Are Legislative Changes for ‘Special Measures’ Eroding defences in Criminal Trials?
Very young witnesses can find the process of giving evidence daunting and are often liable to forget crucial details of their testimony in a very short space of time. There has been a serious concern in recent years that the process for obtaining evidence from witnesses in cases concerning sexual crimes is too slow, and that the process may be too intimidating. Current measures allowing the complainant to give evidence at an early stage, and other ‘special measures may reduce the stress and trauma child witnesses experience but is also designed to allow the complainant to recall more accurate evidence.
However, there are several issues with the legislative changes which can have an impact on defence. In this article, we look at some of the critical difficulties in cases involving witnesses under ten years old subject expedition.
Section 28 and the Joint Protocol
Section 16 of the Youth Justice and Criminal Evidence Act 1999 acknowledges children’s vulnerability and automatically classifies child witnesses as being eligible for Special Measures. The Act contains special measures which allow witnesses to provide pre-recorded evidence in chief, and Section 28, provides for cross and re-examination to also be pre-recorded. The joint protocol is an agreement between the association of chief police officers, the crown prosecution service and her majesty’s courts & tribunals service to expedite cases involving witnesses under ten years. In practicality, this means that in advance of a trial, the child witness will be cross-examined, and even re-examined where necessary, while being recorded. During the trial, when the witness would usually have been cross-examined, the video recording will be played instead.
Cross-examining at such an early stage can cause issues for the defence. It is very challenging to respond to early disclosures and prepare a full defence so early in the process. This may erode the possibility of providing the highest-quality defence, even where the defendant instructs the most experienced and skilled legal team.
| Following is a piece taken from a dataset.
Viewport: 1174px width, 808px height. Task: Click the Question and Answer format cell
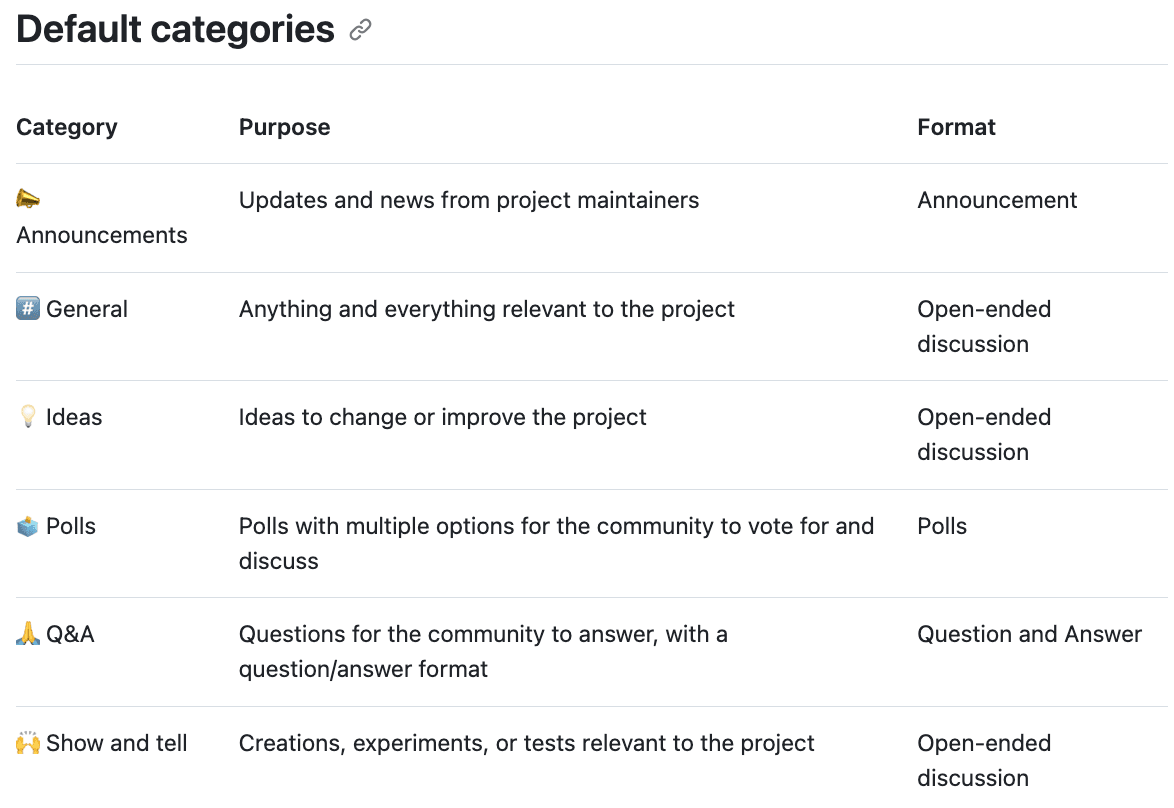[1029, 634]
Furthermore, there is a considerable amount of case management which may dilute the adversarial nature of our criminal justice system. For example, at the Ground Rules Hearing parties may discuss which questions the witness will be asked, and the judge may remove any questioned deemed unsuitable before the cross-examination. This is concerning, as it effectively restricts the defence in effectively questioning the complainant during cross-examination.
Human rights and fair trial concerns
The changes to the legislation also raise concerns as to whether the process is compatible with the right to a fair trial. Under Article 6 of the European Convention on Human Rights incorporated into UK law through the Human Rights Act 1998, the accused has the right to a fair trial, and to be presumed innocent until proven guilty. Part of ensuring the right to a fair trial and protecting the rights of the accused is allowing a full and proper cross-examination of the complainant to be conducted. As discussed above, the recently introduced measures may restrict and impact the ability of the defence to do this.
Although giving evidence at an early stage outside of the courtroom may alleviate the stress a young witness experiences, there are already special measures in place to address these concerns which may have a lesser impact on the defence. For example, there are measures which allow for a complainant to give evidence live from a different room within the court or to give evidence from behind a screen. It is therefore essential to assess whether the new measures really provide any additional protection to those already in place and whether the potential disadvantages outweigh the increased protection to the defendant.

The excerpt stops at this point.